** Working data **

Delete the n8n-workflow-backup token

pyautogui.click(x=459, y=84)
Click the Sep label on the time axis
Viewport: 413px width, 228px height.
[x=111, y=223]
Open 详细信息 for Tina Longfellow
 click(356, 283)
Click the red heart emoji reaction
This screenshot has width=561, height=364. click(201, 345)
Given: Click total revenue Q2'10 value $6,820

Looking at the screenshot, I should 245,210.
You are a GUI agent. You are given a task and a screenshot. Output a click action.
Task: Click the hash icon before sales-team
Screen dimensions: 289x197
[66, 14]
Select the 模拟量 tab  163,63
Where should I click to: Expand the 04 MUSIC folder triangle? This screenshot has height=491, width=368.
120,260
---
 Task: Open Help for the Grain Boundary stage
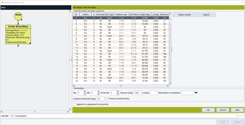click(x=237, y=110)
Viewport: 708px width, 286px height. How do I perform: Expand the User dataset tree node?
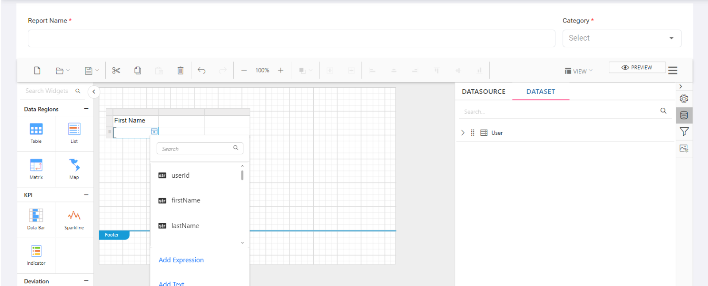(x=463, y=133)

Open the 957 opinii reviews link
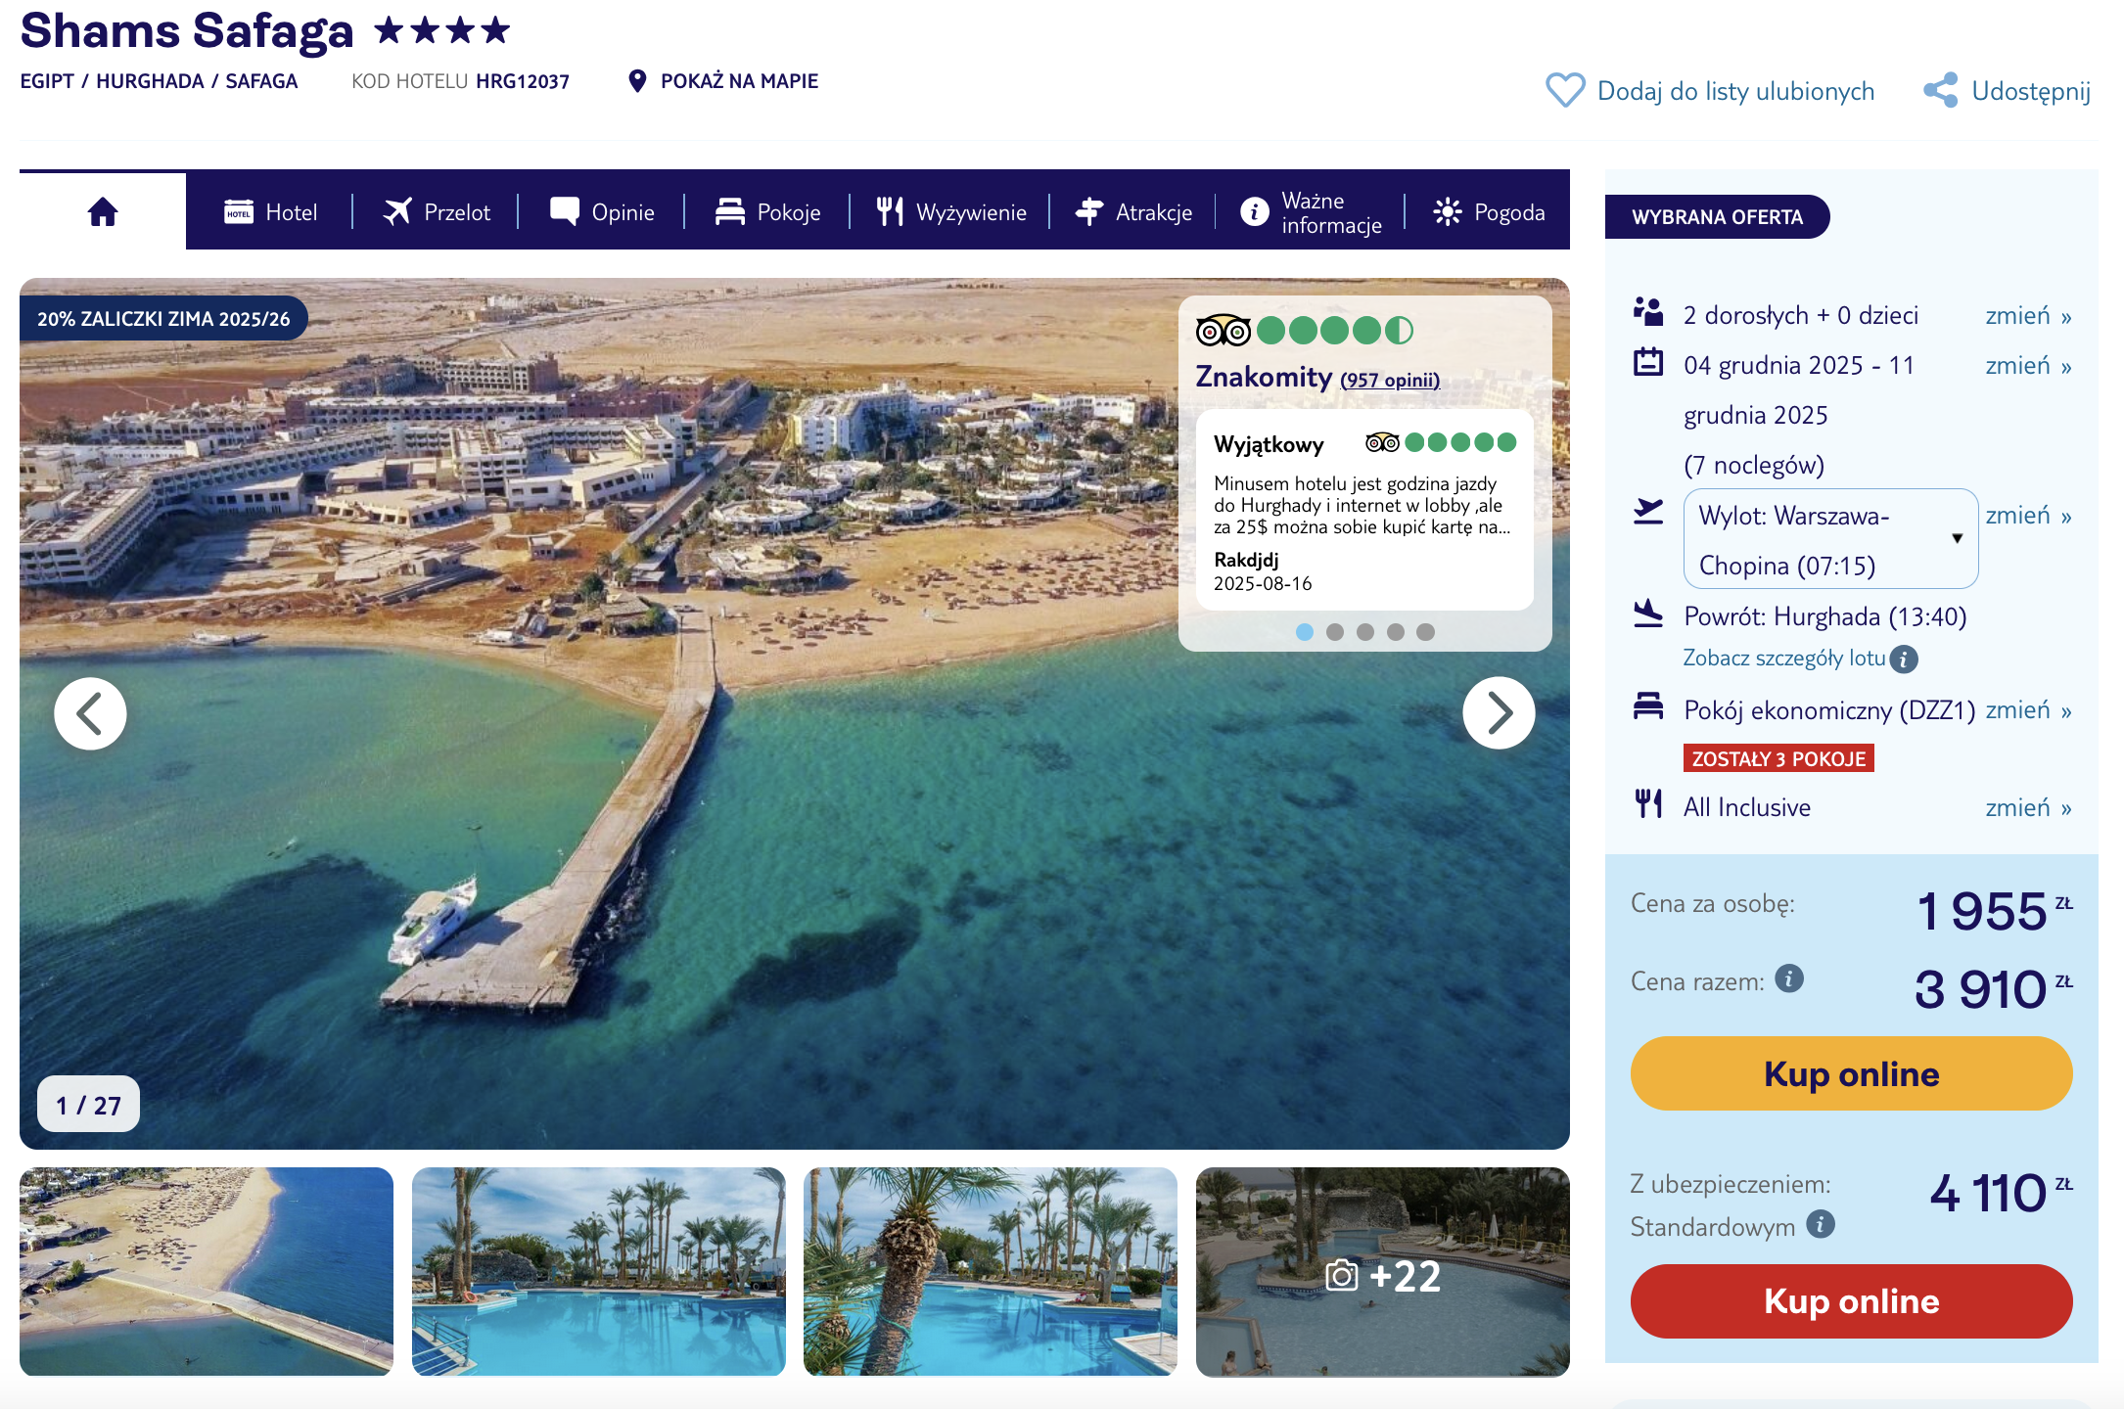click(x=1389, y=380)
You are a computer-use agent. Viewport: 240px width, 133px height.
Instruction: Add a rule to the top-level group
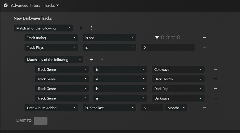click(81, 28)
...
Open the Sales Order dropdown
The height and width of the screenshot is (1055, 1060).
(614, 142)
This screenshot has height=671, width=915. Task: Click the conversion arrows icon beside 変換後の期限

** What you will do **
Pick out each line in the rows above that contains the word "This", and copy those lines out.

** Result **
This screenshot has width=561, height=364. click(201, 345)
Where should I click to: Expand the 04 MUSIC folder triangle? This screenshot has height=491, width=368.
This screenshot has height=671, width=915. Task: Click the conversion arrows icon beside 変換後の期限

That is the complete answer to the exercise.